Как только поезд выходит из тоннеля, мы оказываемся по уши в густом дыму. Только солнце пробивает плотную толщу. Первая реакция: пока мы были в тоннеле, случилась третья мировая война и сейчас за облаком дыма откроются руины. Но это всего лишь туман. Мы едем над морем, точнее, над узким проливом, отделяющим Данию от Швеции.

Оксана, когда узнала, что я еду встречаться с Мудиссоном, сделала круглые глаза: Лукас такой скромный, такой скрытный, ни с кем не встречается, прессу не любит. Но вот он через пару часов вроде должен ждать меня в своем родном городе Мальмё.

Хотя мне надо в Швецию, я прилетел в Копенгаген. Причина проста: Мальмё находится на расстоянии четырех часов езды от Стокгольма, но до него рукой подать из датской столицы. Понятные каждому русскому волнения по поводу транзита и границ напрасны: никаких границ нет, от цели меня отделяет только узкий пролив, туман, 20 минут и около 20 евро.

Мальмё – город на юге Швеции, третий по размеру в стране (265 тысяч жителей), в основном промышленный (первый университет основан в 1998 году). Название происходит от слова, означающего «горы песка». Горы разровнены в двухкилометровый пляж, длиннейший в Европе. В городе есть замок и ратушная площадь с конным памятником какому-то королю в шляпе с пером; какому – не написано, все и так знают. В центре города – кладбище. Естественно, повсюду брусчатка. Чтобы понять, что это за место, достаточно поймать взгляды, которыми обмениваются проезжающая велосипедистка и прогуливающаяся женщина, с ответной улыбкой чуть не угодившая под колеса. Как будто они вовлечены в тайный заговор жителей тихого провинциального городка, где даже если не знаешь встречного, наверняка знаешь его кузена, а потому улыбаешься всем – как родственникам. Уж чего город в себе не несет, так это чувства опасности. Обязательно не забыть спросить Мудиссона, откуда оно у него берется.

Встречу Лукас мне назначил со смыслом. Пресс-агент сказал, что это его любимое место. Отель «Савой», ресторан Brasseria, Norra Vallgatan 62.

– Я сюда обычно не хожу, – скажет позднее Лукас. – Но у меня к этому отелю личное отношение. Муж моей матери раньше работал тут главным кондитером. Хотя когда он тут работал, я ни разу здесь не бывал. Только слышал истории. Ленин останавливался здесь, когда в 1917 году ехал из Швейцарии через Финляндию в Петроград. Киссинджер останавливался, шведский король, Улоф Пальме, АВВА. В одном и том же месте, возможно, умирал король, а кто-то на кухне мыл посуду. Отель научил меня разбираться в классовой иерархии. Это место, где разные истории встречаются. Единственное место в городе, откуда видна история.

══════════════════════════════

• _Что нужно сделать_
**A.** Переведите на английский это предложение из текста для чтения: «Мы едем над морем, точнее, над узким проливом, отделяющим Данию от Швеции».
**B.** Выпишите из текста для чтения без всяких изменений отрывок, который начинается со слов «Оксана, когда узнала, что» и заканчивается словами «родном городе Мальмё.».

• _Список записей_

══════════════════════════════

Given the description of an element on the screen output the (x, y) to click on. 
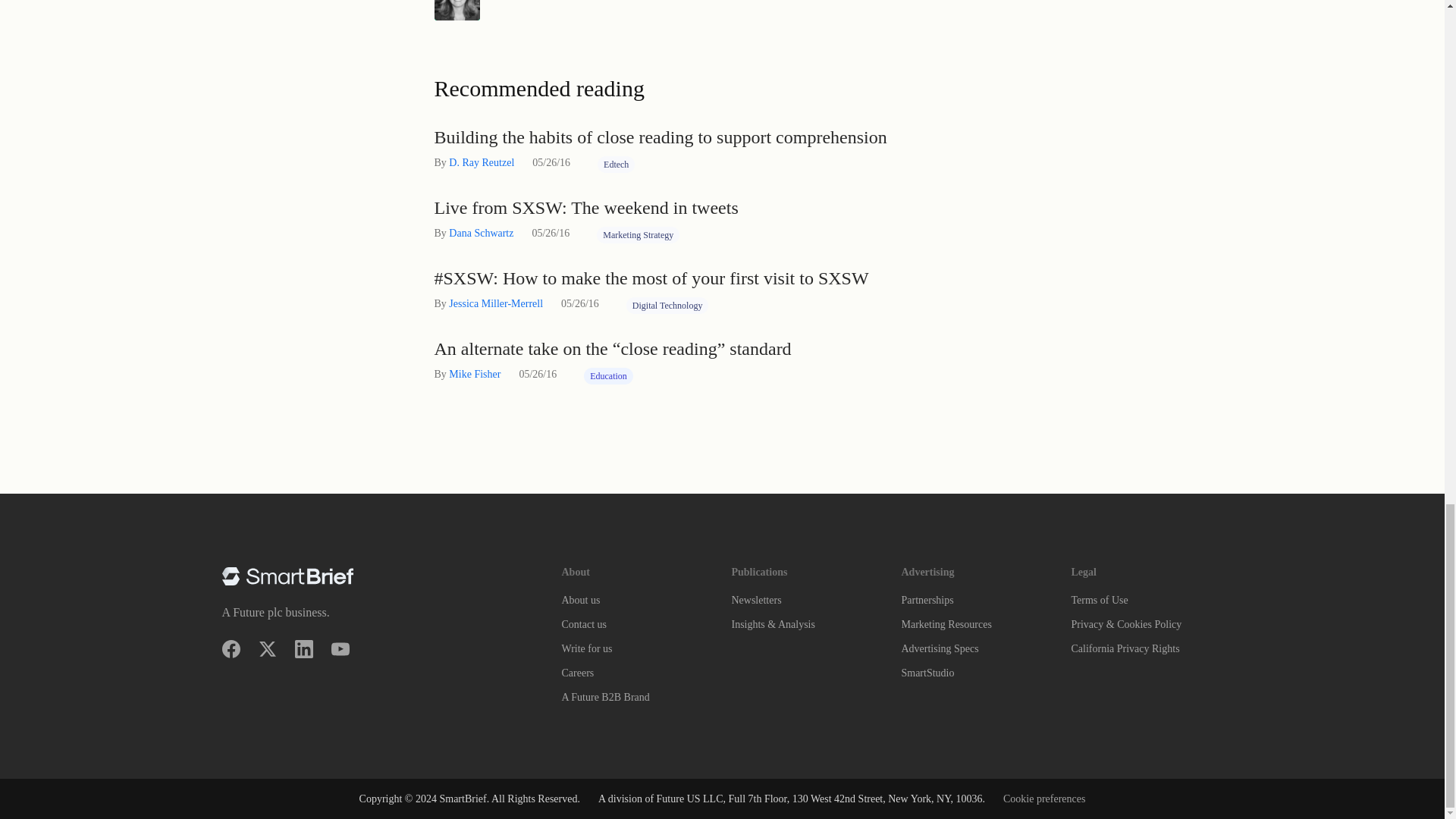
Edtech (615, 164)
D. Ray Reutzel (480, 162)
YouTube (339, 648)
Facebook (230, 648)
Marketing Strategy (637, 234)
LinkedIn (303, 648)
Live from SXSW: The weekend in tweets (721, 208)
Dana Schwartz (480, 233)
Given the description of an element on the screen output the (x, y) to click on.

══════════════════════════════

• _Ответы к заданиям_
**A.** We are traveling over the sea, or more precisely, over the narrow strait that separates Denmark from Sweden.

**B.**
Оксана, когда узнала, что я еду встречаться с Мудиссоном, сделала круглые глаза: Лукас такой скромный, такой скрытный, ни с кем не встречается, прессу не любит. Но вот он через пару часов вроде должен ждать меня в своем родном городе Мальмё.